The price trajectory of the past three years represents one of the most dramatic commodity moves across any asset class. From approximately $20 per ounce in early 2023, silver surged to an all-time high of $121.64 per troy ounce on January 29, 2026 — a gain of approximately 500% in under three years. The move reflected the convergence of four simultaneous forces: structural supply deficit from solar demand, monetary demand pulled along by gold's rise driven by central bank buying, investment demand from retail and institutional participants recognizing the industrial story, and short covering in futures markets that amplified the move.
The correction from $121.64 to approximately $76 per ounce has been significant — approximately 37% off the peak. It reflects profit-taking, demand normalization as some solar procurement was front-loaded during the price surge, and the resolution of the acute short covering dynamic that amplified the January peak. At $76 per ounce, silver remains approximately 280% above its early 2023 levels.

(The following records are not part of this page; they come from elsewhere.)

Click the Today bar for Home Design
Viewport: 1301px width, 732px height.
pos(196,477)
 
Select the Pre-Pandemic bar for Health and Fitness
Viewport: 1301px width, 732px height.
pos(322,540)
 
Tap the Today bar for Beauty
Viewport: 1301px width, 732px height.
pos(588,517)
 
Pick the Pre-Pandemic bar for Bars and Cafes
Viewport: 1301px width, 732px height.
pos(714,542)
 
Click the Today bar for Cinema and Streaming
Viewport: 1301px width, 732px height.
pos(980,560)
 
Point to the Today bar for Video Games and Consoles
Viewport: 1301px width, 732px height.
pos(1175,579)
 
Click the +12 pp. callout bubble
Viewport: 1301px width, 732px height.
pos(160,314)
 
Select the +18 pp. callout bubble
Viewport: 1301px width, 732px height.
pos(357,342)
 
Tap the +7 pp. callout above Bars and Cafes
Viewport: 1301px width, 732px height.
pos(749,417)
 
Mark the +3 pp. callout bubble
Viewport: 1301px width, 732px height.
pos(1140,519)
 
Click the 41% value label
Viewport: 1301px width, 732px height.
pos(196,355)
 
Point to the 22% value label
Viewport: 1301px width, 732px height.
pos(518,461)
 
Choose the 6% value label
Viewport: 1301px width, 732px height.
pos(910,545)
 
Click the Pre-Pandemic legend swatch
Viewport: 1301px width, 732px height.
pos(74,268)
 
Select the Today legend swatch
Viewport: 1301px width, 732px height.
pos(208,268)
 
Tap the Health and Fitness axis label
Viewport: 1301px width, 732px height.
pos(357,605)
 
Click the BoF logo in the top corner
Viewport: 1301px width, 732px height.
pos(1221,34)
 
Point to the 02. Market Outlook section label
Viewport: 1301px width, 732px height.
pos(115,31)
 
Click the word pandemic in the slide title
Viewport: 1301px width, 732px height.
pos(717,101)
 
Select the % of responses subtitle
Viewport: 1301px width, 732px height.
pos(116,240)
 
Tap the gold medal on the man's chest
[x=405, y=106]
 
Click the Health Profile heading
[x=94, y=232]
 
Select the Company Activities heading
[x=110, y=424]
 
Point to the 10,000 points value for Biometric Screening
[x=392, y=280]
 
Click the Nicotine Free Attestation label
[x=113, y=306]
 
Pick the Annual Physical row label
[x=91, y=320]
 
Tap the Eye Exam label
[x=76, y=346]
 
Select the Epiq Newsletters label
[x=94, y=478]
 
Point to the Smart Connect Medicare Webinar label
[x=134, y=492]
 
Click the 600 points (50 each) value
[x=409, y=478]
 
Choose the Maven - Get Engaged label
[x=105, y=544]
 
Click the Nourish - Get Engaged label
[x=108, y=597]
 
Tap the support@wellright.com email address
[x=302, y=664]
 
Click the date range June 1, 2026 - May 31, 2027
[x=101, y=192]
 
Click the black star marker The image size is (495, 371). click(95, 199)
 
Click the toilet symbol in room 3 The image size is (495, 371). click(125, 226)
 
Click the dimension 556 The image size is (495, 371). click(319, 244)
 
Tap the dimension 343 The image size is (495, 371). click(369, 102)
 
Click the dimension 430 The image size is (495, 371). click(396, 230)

The gold-to-silver ratio (the number of ounces of silver required to purchase one ounce of gold — a traditional measure of relative valuation between the two metals) currently sits at approximately 59, down from above 80 at the start of 2024 but still well below the historical average of approximately 47. A ratio of 59 implies silver has room to appreciate relative to gold if the industrial demand story continues to outperform monetary demand.
Plain English
From $20 to $121 to $76. The surge was real — structural deficit meeting investment demand meeting gold's rally. The correction is real too — profit-taking and demand normalization. At $76, silver is still 280% above where it was two years ago. The gold-silver ratio at 59 suggests silver has not fully caught up to gold's move even after its own dramatic run. The structural deficit has not been resolved.
Why It's on This List
ScarceEarth covers silver because it sits at the most consequential intersection of the monetary economy and the physical infrastructure economy of any metal on this platform.

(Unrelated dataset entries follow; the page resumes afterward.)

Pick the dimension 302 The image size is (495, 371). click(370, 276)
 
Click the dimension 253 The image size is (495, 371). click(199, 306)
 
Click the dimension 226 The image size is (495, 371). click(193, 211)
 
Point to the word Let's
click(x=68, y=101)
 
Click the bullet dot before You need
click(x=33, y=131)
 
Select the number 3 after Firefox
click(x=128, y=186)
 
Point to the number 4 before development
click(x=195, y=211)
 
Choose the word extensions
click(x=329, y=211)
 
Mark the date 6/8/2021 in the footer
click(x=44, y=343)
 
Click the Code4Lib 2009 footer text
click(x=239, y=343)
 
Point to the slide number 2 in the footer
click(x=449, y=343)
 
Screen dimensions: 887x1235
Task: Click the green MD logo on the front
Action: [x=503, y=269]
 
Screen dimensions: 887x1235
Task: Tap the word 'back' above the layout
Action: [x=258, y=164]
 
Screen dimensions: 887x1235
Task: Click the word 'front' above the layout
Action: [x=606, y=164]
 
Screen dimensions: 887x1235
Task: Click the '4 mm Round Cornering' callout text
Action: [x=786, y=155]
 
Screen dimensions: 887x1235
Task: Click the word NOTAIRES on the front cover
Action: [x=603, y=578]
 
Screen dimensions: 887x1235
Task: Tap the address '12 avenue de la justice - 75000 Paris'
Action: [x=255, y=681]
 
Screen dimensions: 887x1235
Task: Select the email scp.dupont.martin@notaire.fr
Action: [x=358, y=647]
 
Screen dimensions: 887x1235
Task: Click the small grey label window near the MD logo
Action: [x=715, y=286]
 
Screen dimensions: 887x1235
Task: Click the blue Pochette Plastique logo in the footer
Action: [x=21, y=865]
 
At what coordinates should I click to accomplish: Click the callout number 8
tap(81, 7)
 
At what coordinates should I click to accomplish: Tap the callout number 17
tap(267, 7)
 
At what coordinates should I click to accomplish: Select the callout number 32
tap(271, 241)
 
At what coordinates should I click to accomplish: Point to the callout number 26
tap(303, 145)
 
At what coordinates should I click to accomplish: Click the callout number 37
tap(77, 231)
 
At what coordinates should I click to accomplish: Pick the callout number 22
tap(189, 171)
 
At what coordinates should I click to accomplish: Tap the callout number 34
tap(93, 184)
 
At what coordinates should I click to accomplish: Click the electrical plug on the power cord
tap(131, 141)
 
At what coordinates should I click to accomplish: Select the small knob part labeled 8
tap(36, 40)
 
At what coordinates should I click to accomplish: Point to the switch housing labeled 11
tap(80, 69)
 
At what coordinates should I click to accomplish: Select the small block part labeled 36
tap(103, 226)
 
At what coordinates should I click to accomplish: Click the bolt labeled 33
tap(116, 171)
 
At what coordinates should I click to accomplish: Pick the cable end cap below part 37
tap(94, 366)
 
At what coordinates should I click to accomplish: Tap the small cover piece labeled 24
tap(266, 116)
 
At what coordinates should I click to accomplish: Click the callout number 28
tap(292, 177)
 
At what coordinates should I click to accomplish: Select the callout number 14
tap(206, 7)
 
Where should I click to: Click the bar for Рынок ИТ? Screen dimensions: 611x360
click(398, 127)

Silver is consumed permanently in the green energy buildout in a way that gold is not. Every gigawatt of solar installed requires silver that does not come back. Every EV manufactured requires silver that is embedded in components that are difficult or uneconomical to recycle at current technology and price levels. The energy transition is a silver consumption event that has no obvious plateau — solar installation rates are projected to continue growing for the remainder of this decade, and each installed gigawatt is a permanent silver demand claim.
The byproduct supply structure means the silver deficit cannot be easily resolved by building more mines. The majority of silver production is collateral output from base metal mining that responds to base metal economics. A sustained silver price signal does accelerate some primary silver mine development — Mexico's silver districts are responsive to price — but primary mines are a minority of total supply. The deficit mathematics are structural, not cyclical.
The monetary function adds a layer of demand that is sensitive to the same geopolitical conditions driving gold's rise. When gold is at all-time highs driven by central bank reserve diversification, silver benefits from the monetary association even as its industrial fundamentals justify the move independently. The two demand functions reinforce each other when both are active simultaneously — as they were through 2024 and into 2026.
Plain English
Solar is consuming silver faster than mines are producing it. Four consecutive deficit years have drawn down inventory. The supply cannot respond quickly because most silver is a byproduct of other metals' production. The monetary demand adds on top of the industrial demand when geopolitical conditions are elevated. The all-time high of $121 reflected all of those forces simultaneously. The correction to $76 has not resolved any of them.